Senior Brielle C. Stark's last-minute decision to apply for the Gates Cambridge Scholarship felt like a shot in the dark. After being passed over for the Rhodes Scholarship, Stark was skeptical about her chances; however, she learned last week that she had been chosen as a 2012 Gates Cambridge Scholar. This scholarship provides Stark with the opportunity to pursue her Ph.D. in clinical neurosciences at the University of Cambridge in Cambridge, U.K.
A psychology major with a concentration in neural and behavioral sciences, Stark hopes to focus her Ph.D. research on trauma recovery, specifically clearer methods of language recovery and "clinical neurorehabilitation" following stroke.
"I couldn't be more excited to spend the next 3 years at the highest ranking institution in the world," Stark writes on her blog, "surrounded by a country I love and working in a field that I truly believe will hold promise for making a difference in the lives of millions of people in the near future (stroke rehabilitation research). "
This scholarship program was set up by the Bill and Melinda Gates Foundation in October 2000 and awards each recipient a full-cost scholarship to complete a graduate degree in any subject offered at the University of Cambridge.
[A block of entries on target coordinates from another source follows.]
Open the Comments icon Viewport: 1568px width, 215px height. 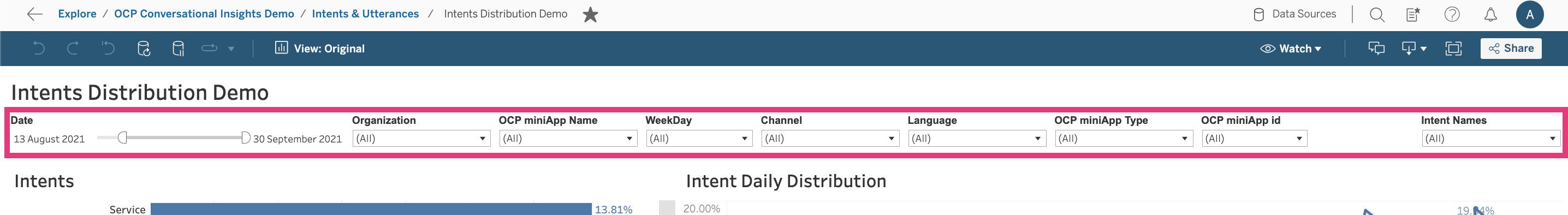[x=1376, y=48]
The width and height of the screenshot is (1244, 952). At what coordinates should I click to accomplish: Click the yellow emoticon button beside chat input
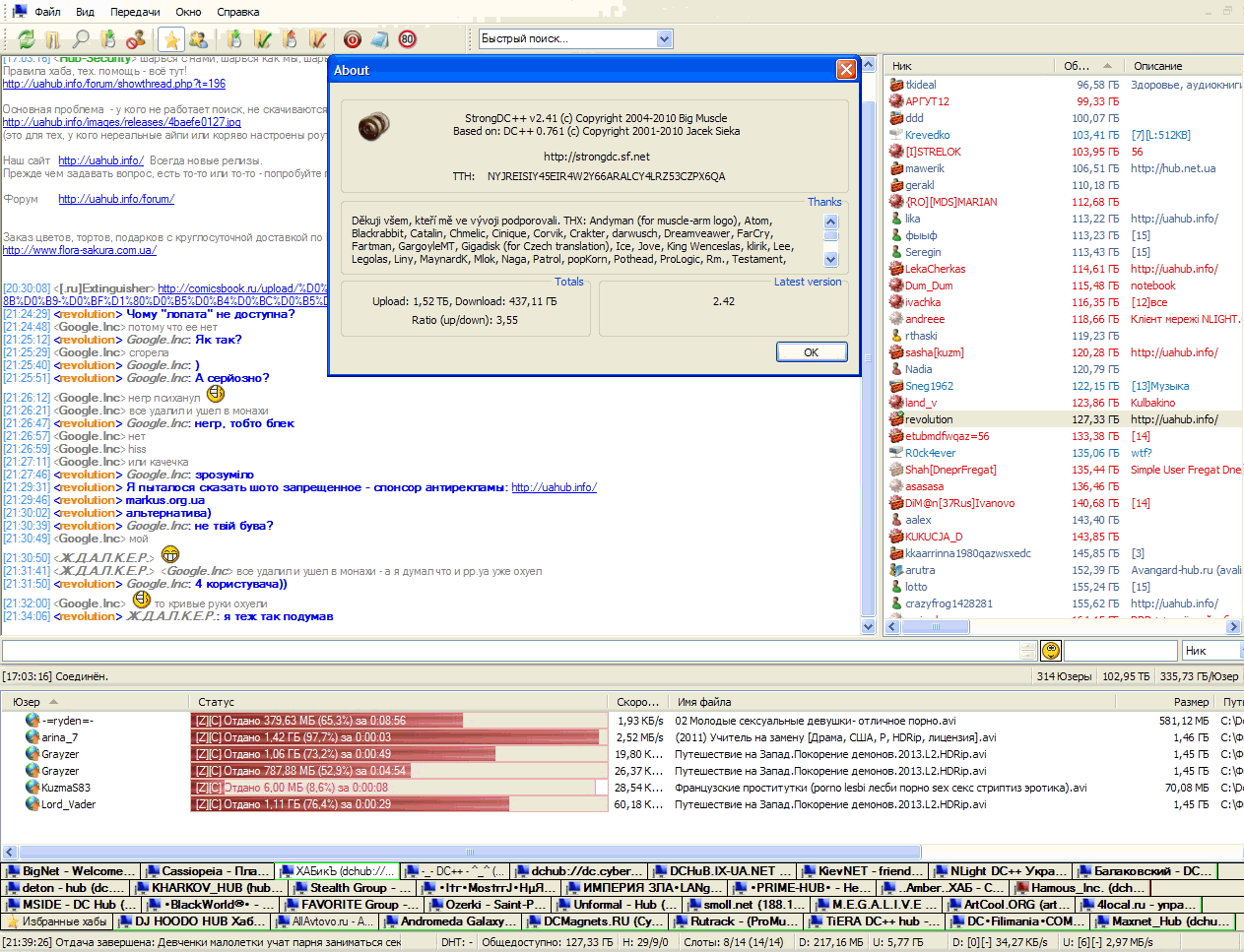click(x=1051, y=651)
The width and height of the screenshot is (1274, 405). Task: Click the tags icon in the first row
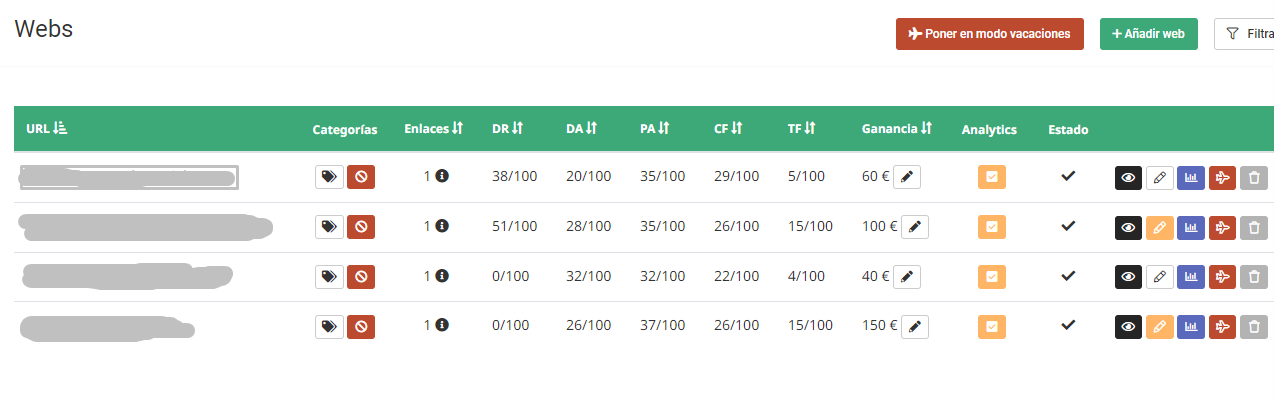pos(328,177)
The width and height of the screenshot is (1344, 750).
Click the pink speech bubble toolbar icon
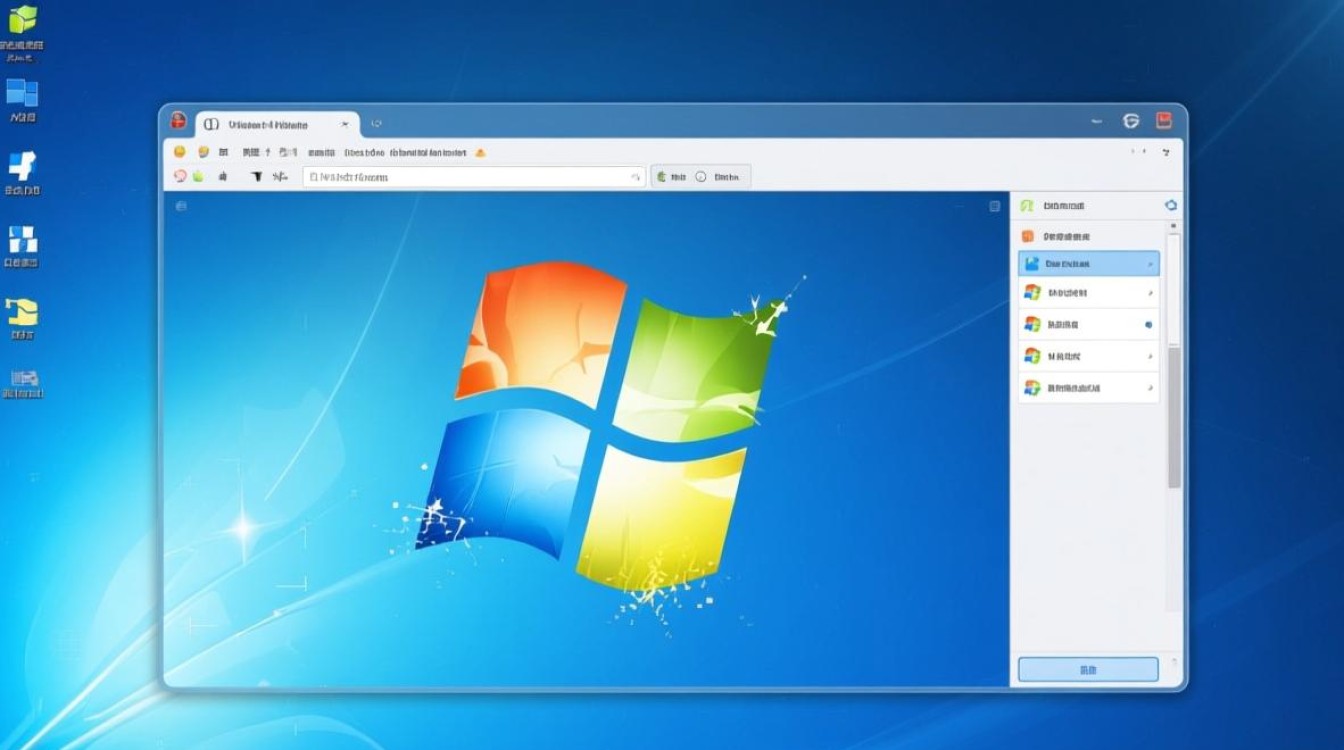(x=180, y=177)
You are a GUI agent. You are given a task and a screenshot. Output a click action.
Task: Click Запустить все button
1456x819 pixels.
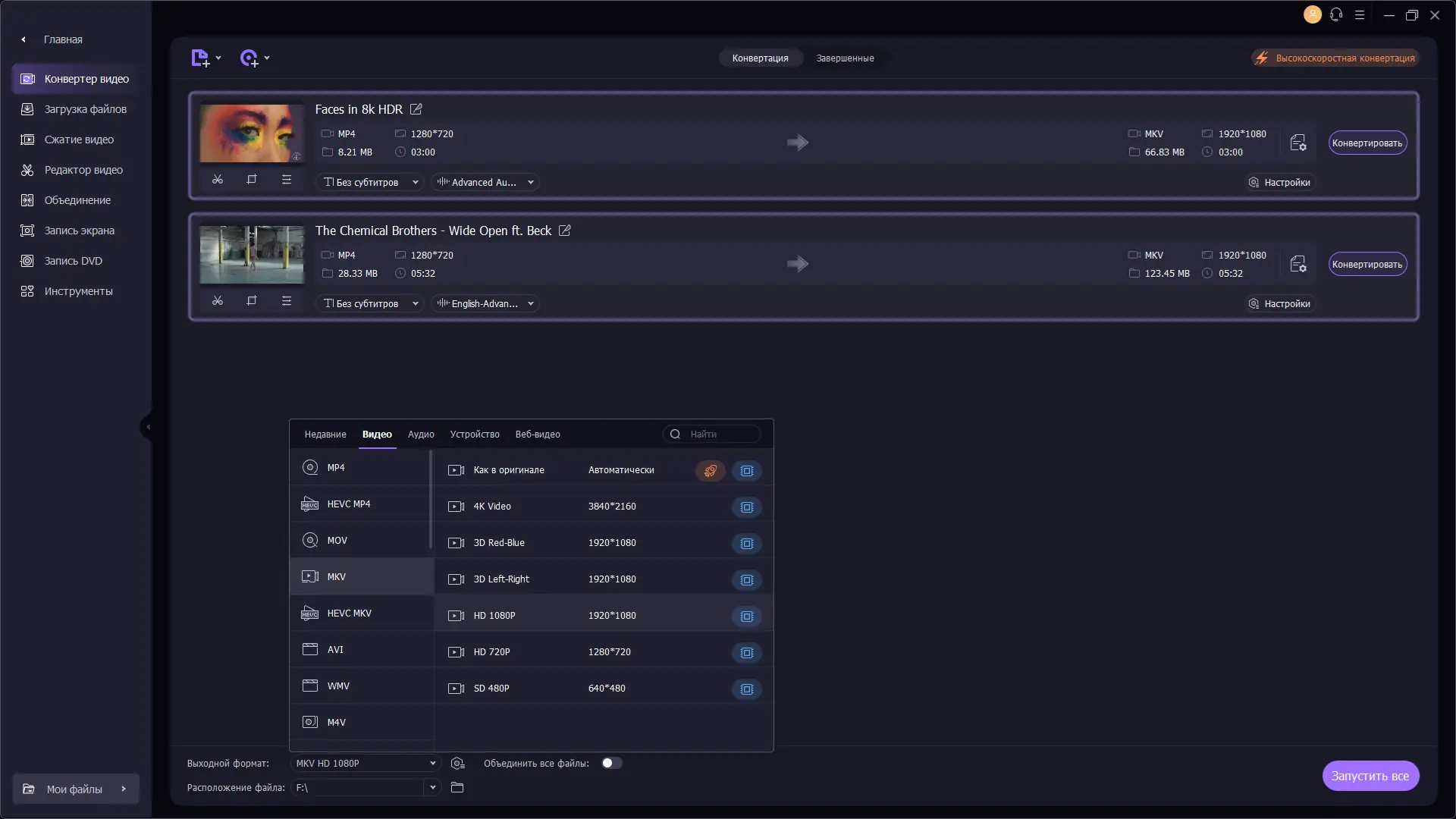[1370, 776]
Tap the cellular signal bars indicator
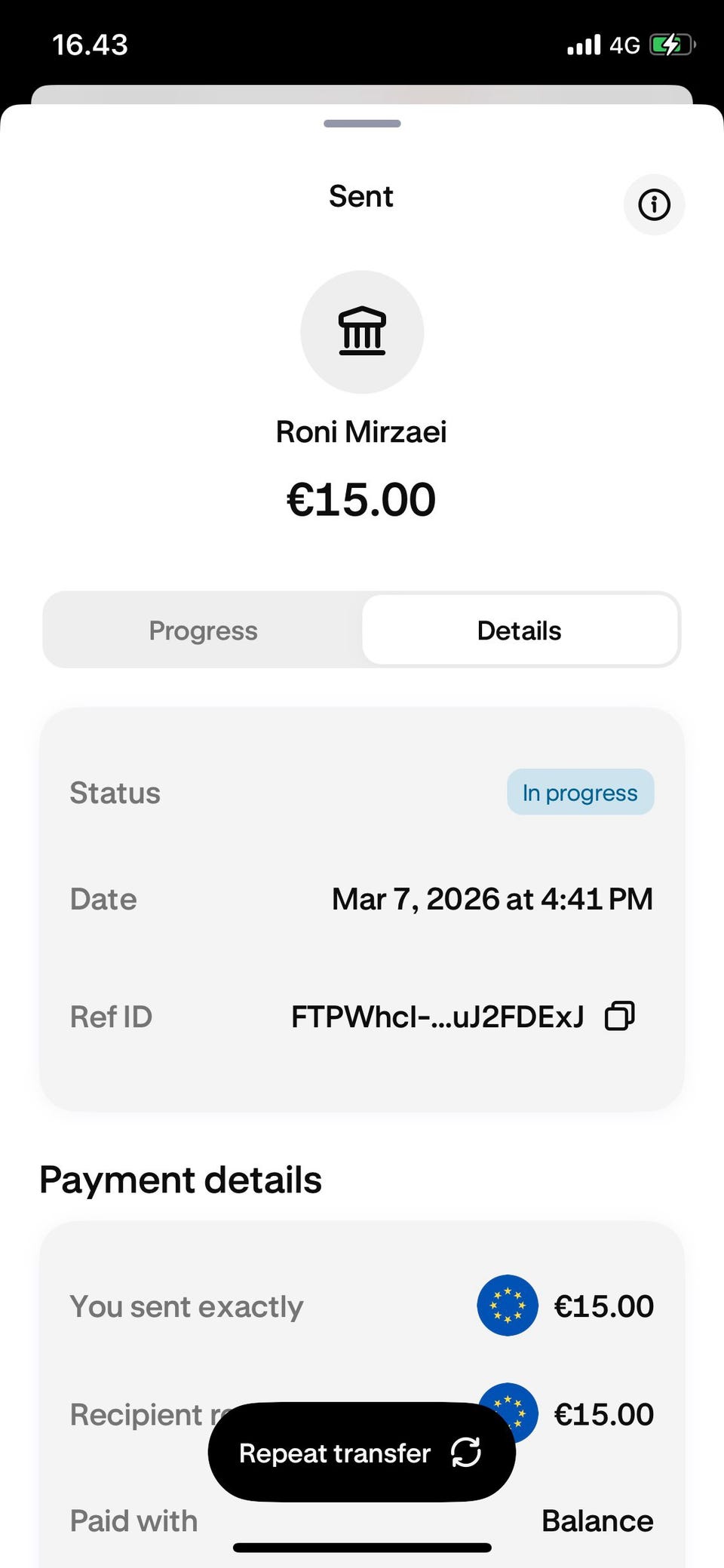Viewport: 724px width, 1568px height. (584, 45)
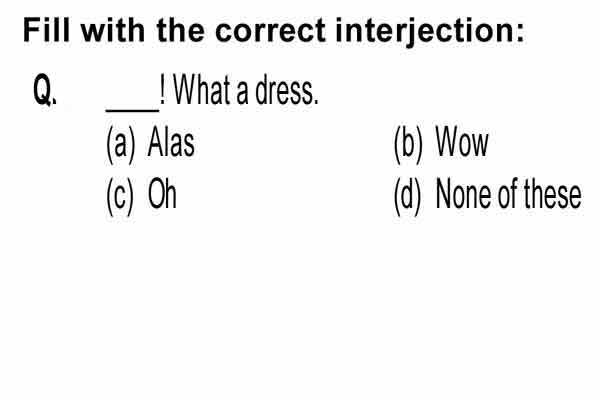
Task: Select the None of these option
Action: click(508, 194)
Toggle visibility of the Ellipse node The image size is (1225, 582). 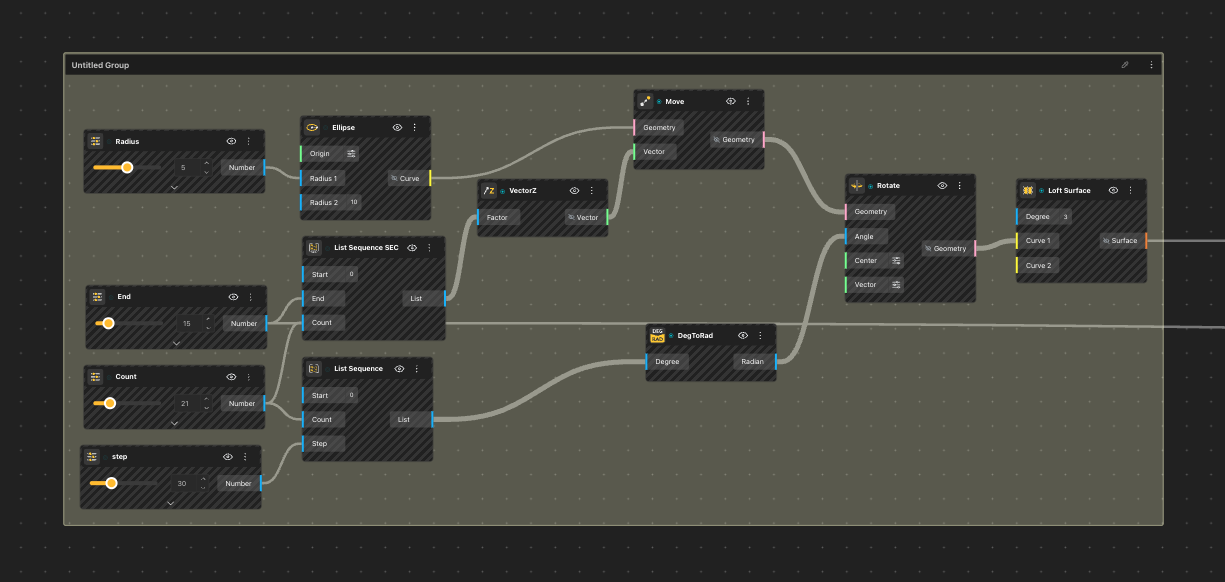point(397,128)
Stark is the first Bryn Mawr student to win the scholarship, one of eight winners this year from U.S. institutions not previously represented in the group of Gates Cambridge Scholars: Brooklyn College, Reed College, Oberlin College, Occidental College, Evangel University, Montana State, Oregon State, and Bryn Mawr College. Five of these eight schools are liberal-arts colleges.
Stark is one of 40 U.S. Gates Cambridge Scholars to be named in 2012, and 50 more will be chosen internationally. The 40 U.S. winners are chosen from a pool of around 750 applicants: outstanding academic merit, a strong sense of leadership, and a desire to better the lives of others are key selection criteria. There are currently 235 Gates Scholars from 60 countries studying in Cambridge.
After the finalist email arrived in her inbox in late December, Stark traveled to San Francisco for her 25-minute interview with the biological-sciences panel. "Who knew that talking about oneself could be so difficult? Paraphrasing a life into 25 minutes is a feat," says Stark.
Though Stark was confident about her interview and felt she conveyed herself enthusiastically and as a person who was eager for knowledge, she wasn't sure what would come of it. "It's one of those things where you stop and say, did that just happen?" says Stark. "I didn't feel like I was going to necessarily get the scholarship, but I did feel as if I had a fighting chance, albeit a small one."
Four days later, Stark was notified that she had been selected for the scholarship.
Along with her time studying the sciences, Stark is a committed disabilities advocate, volunteer and youth leader, as well as an athlete. She currently sits on Leadership Team of the American Red Cross National Youth Council, where she helps build local and national communication among youth. She has also worked as a personal-care provider for people with disabilities. An experienced coxswain, Stark served as the Men's First Boat Coxswain at the University of Oxford-St. Anne's College, England, during her junior year abroad and as co-captain of therowing team at Bryn Mawr.